A Saint-Pétersbourg, au-delà des réflexions sur l’économie mondiale et des recherches d’entreprises, d’investisseurs étrangers pour le développement de toutes les régions de la Fédération de Russie, il sera probablement question, une nouvelle fois, du développement de l’Afrique et du « partenariat gagnant-gagnant » qu’entend accroître Vladimir Poutine.

La présence de chefs d’État et de gouvernement africains, de nombreux ministres attesteront de la vitalité de cette coopération en pleine expansion. Nul doute que l’Algérie, l’Angola, la Centrafrique, le Congo, l’Égypte, la Guinée, le Mali, le Mozambique et le Soudan, qui renouent avec un lointain passé, ne manqueront pas le rendez-vous de Saint-Pétersbourg.
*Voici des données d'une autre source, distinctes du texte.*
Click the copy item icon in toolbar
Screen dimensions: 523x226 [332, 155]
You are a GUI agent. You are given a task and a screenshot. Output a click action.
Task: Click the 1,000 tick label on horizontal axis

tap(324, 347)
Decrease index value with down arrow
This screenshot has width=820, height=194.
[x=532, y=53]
D’autant que les problèmes sécuritaires et la lutte contre le terrorisme leur sont actuellement bien davantage préoccupants que l’avenir de leurs villes, proposé pour la réunion de Bordeaux, et de leurs territoires.
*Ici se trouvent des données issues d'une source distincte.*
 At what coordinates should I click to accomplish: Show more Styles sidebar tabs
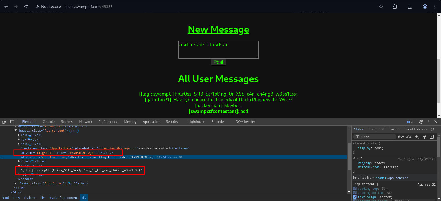tap(433, 129)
La rupture avec la Françafrique

Comme à chaque Sommet Afrique-France, celui de Bordeaux fera probablement l’objet de critiques et certains y verront encore un relent de « Françafrique ». Les officines de propagande et de désinformation joueront, une nouvelle fois, leur rôle d’autant qu’elles sont désormais bien implantées dans de nombreux pays africains. L’organisation du Sommet par le cabinet Richard Attias & Associates,  spécialisé dans l’événementiel et les relations d’influence stratégique, ne manquera pas de soulever des réprobations chez certains leaders africains de l’opposition, ayant en mémoire de précédentes interventions de ce cabinet dans leur pays. Évidemment, s’il est encore en vigueur en juin 2020, le Franc CFA s’inviterait au Palais des Expositions du Lac de Bordeaux. Son abandon serait un des signes forts pour acter une rupture avec la Françafrique.
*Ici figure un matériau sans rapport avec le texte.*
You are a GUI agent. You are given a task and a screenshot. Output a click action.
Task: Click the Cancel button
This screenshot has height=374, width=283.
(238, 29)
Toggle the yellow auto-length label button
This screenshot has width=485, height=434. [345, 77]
En invitant un millier de jeunes entrepreneurs, investisseurs et porteurs de projets africains et en organisant, avec Digital Africa,  un challenge pour ces porteurs de projets, la France d’Emmanuel Macron montre à l’évidence que sa préoccupation est davantage économique que politique. La société civile aura, pour la première fois, une bonne place dans ce Sommet. La création de « La cité des solutions » dans l’enceinte du Sommet constitue une nouveauté. Les mobilités, les services publics modernisés, l’habitat et nouvel urbanisme, les connexions et les technologies et l’écosystème urbain y prendront place avec le speed dating des entrepreneurs et investisseurs Français et Africains.

Le Sommet de Bordeaux entend répondre aux enjeux de la forte urbanisation attendue dans les prochaines décennies et de prendre en compte les questions environnementales et climatiques.

Est-ce bien le souci  de la plupart des dirigeants africains ? N’ont-Ils pas plutôt à l’esprit leur maintien au pouvoir avec le renforcement de leur protection et une gestion patrimoniale des ressources de leur pays ?  Le Forum de Saint-Pétersbourg  pourrait, dans ce cas, mieux répondre à leurs préoccupations.